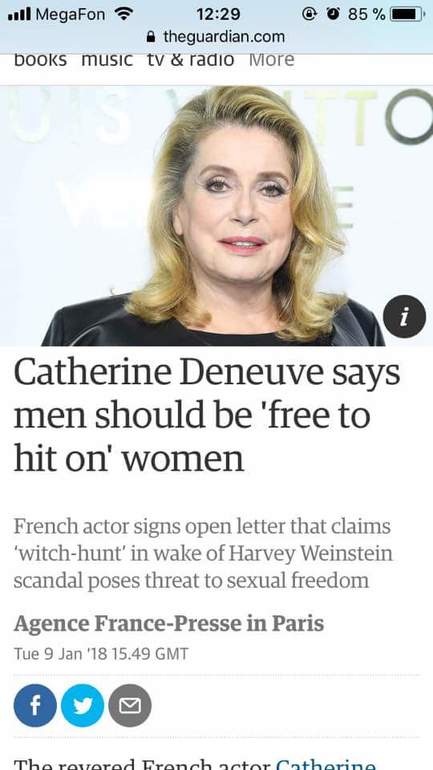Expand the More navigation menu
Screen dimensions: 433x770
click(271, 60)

::::

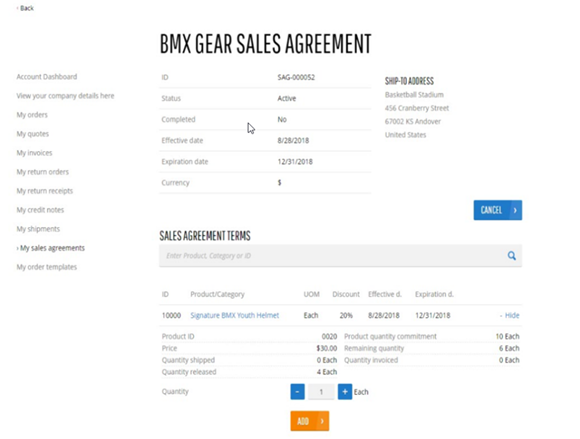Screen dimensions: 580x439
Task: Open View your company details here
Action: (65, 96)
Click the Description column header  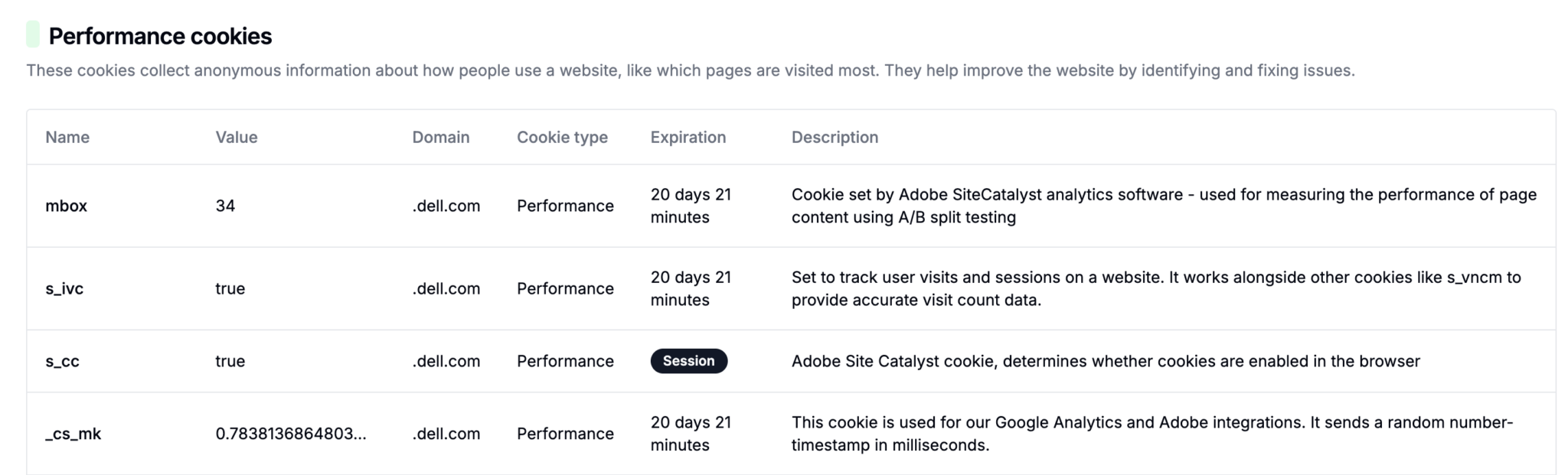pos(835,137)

::::

Exercise instructions
Render the rows as a JSON list of strings, one string per line with blank lines left out, covering only the lines between the one holding "Expand the More navigation menu" and the one holding "click(271, 60)", inclusive. Leave the pictures out.

Finished task
[
  "Expand the More navigation menu",
  "Screen dimensions: 433x770",
  "click(271, 60)"
]